KH. Adrian Mafatihullah Karim, MA. Merupakan anak kedua pendiri Pondok Pesantren La Tansa, lahir pada 15 Juni 1973 di Gintung, Tangerang. Memulai pendidikan formalnya di SD Rancaleutik (1979) sampai kelas tiga, kemudian pindah sekolah ke SDN Cikande II Hingga tamat pada 1986. seperti anak-anak di desanya, siang hari sepulang sekolah beliau masuk Madrasah di Madrasah Masyariqul Anwar hingga tamat.
Sejak kecil bercita-cita ingin menjadi guru, setelah lulus dari sekolah dasar beliau melanjutkan studi di Pondok Pesantren Daar el-Qolam yang dipimpin oleh ayah tercinta. Saat mondok di Pondok Pesantren Daar el-Qolam, beliau menjabat sebagai wakil ketua ISMI Putra (1991-1992) dan aktif sebagai Pasukan Istimewa (PASIS) Gerakan Pramuka Pondok Pesantren Daar el-Qolam. Dalam mengisi liburannya beliau pernah mondok di Pesantren Daar el Ulum Bogor dan Pesantren Cisantri Pandeglang, dibimbing oleh KH. Bustomi mempelajari kitab Alfiyah dan Tafsir Munir.

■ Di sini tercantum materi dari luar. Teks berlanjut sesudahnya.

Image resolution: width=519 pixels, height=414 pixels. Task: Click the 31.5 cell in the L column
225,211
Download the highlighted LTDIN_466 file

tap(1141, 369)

Tamat PPDQ pada 1992 beliau melaksanakan tugas pengabdiannya dengan mengajar selama setahun. Kemudian melanjutkan pendidikannya ke Perguruan Tinggi IAIN Syarif Hidayatullah, Ciputat, Tangerang Selatan. Aktif di berbagai organisasi kemahasiswaan, seperti HMI cabang Ciputat dan Senat Dakwah IAIN Jakarta, beliaupun tercatat sebagai anggota JIPI (Jaringan Informasi dan Pengkajian Islam).
Disamping kesibukan kuliahnya di IAIN Mulai 1996 beliau aktif mengajar di Pondok Pesantren Daar el-Qolam,. Beliau meraih gelar sarjana Strata 1 pada tahun 1998 dengan judul skripsi “Konsepsi Pesantren Pariwisata Sebagai Sarana Dakwah Alternatif“. Sejak menggantikan kedudukan Sang Ayah sebagai Pimpinan Pondok, kesibukannya makin bertambah karena harus bolak-balik untuk mengajar di Pondok Pesantren Daar el-Qolam dan Pondok Pesantren La Tansa. Beliau berencana akan melanjutkan pendidikannya sampai Strata 3 sesuai dengan amanat sang Ayah.
Pada tahun 2001, saat usia beranjak 27 tahun, beliau melangsungkan kehidupan berkeluarga dengan mempersunting muridnya sendiri di Pondok Pesantren Daar el-Qolam, Khaerunnisa putri pasangan Bapak Drs. H. Mahmud Yunus dan Ibu H. Suhanah, S.Ag, dan beliau dianugerahi dua orang anak bernama Ahmad Alief Al-Fawaz yang lahir pada tahun 2002 dan Putri Fakhira Hansa yang lahir pada tahun 2007.
Di tengah-tengah kesibukan beliau memimpin Pondok Pesantren La Tansa, beliau menyelesaikan program magister/pasca-sarjana (S2) di Universitas Muhammadiyah Jakarta (2006), dengan judul tesis “Keadilan dalam Poligami menurut Sayid Quthb“.